A Room Full of Sisters, 1993
By Paul Goodnight
4’x5′ Mixed Media
Commissioned by the Boston Coalition Of Black Women
Inspired by Mona Lake Jones’s poem of the same name.

The celebration of Women’s History Month in America has only been around since 1987 (between 1981 and 1986, there was a Women’s History Week, before that…well it’s History). Despite this, women have been making history long before the 1980s and will continue to do so. Some in ways that garner national or international attention, and some that are closer to home but no less amazing.

The Boston Coalition of Black Women began in 1991 as the Boston Chapter of the National Coalition of 100 Black Women and became formally independent in 1998 with a mission to “provide leadership and resources that empower our members to advance our community through education, social, economic and civic action.”

The Coalition achieved this goal through its various sponsored programs, talks and events. Its mentoring program “Sister-to-Sister” saw itself as a networking group to help Black women at every stage of the job market, from helping a woman get her GED to connecting them to the all-too-few black female c-level executives.  “Succeeding Sisters” was a program designed to help acclimate women returning to the workforce after a long absence.

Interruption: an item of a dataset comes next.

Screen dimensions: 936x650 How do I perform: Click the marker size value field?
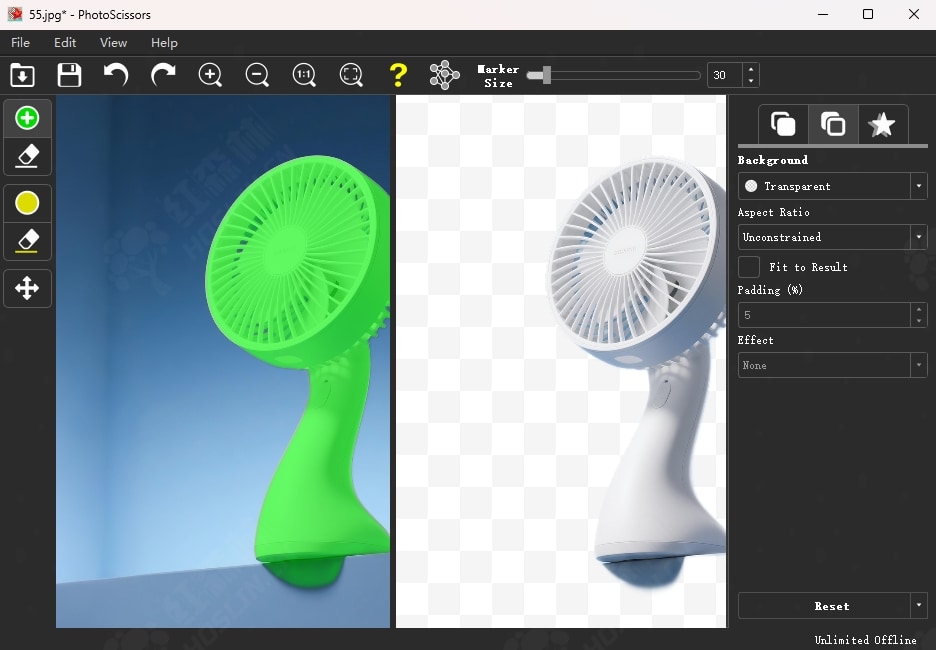click(x=724, y=75)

When those Sisters did succeed there was always a place and community for them to celebrate with. The Coalition’s “Rites of Passage” program celebrated those in the “Sister-to-Sister” program who graduated and events like the “Salute to Boston Police Women of Color.”

The list of members reads like a who’s who of Female Black Excellence in Boston — Vivian Beard, a Massachusetts policy maker for 20 years; Joan Wallace Benjamin, CEO of The Home for Little Wanderers; Callie Crossley, journalist; Carolyn Golden Hebsgaard, Executive Director of Boston Lawyers Group; Karen Holmes Ward, WCVB Director of Public Affairs and Producer of CityLine; Deborah Jackson, Former CEO of Red Cross of Massachusetts and Morgan Memorial Goodwill Industries; and Sarah Ann Shaw, the first African-American TV journalist in Boston — and that is just to name a few.

The Boston Coalition of Black Women provided the kind of networking important for women in the workplace, not just for employment success, but for the community. As Roxane Gay says, “If you and your friend(s) are in the same field and you can collaborate or help each other, do this, without shame. It’s not your fault your friends are awesome.” While the Coalition is no longer active, the women who were involved are still out there changing the world, one life at a time creating a chain that cannot be broken.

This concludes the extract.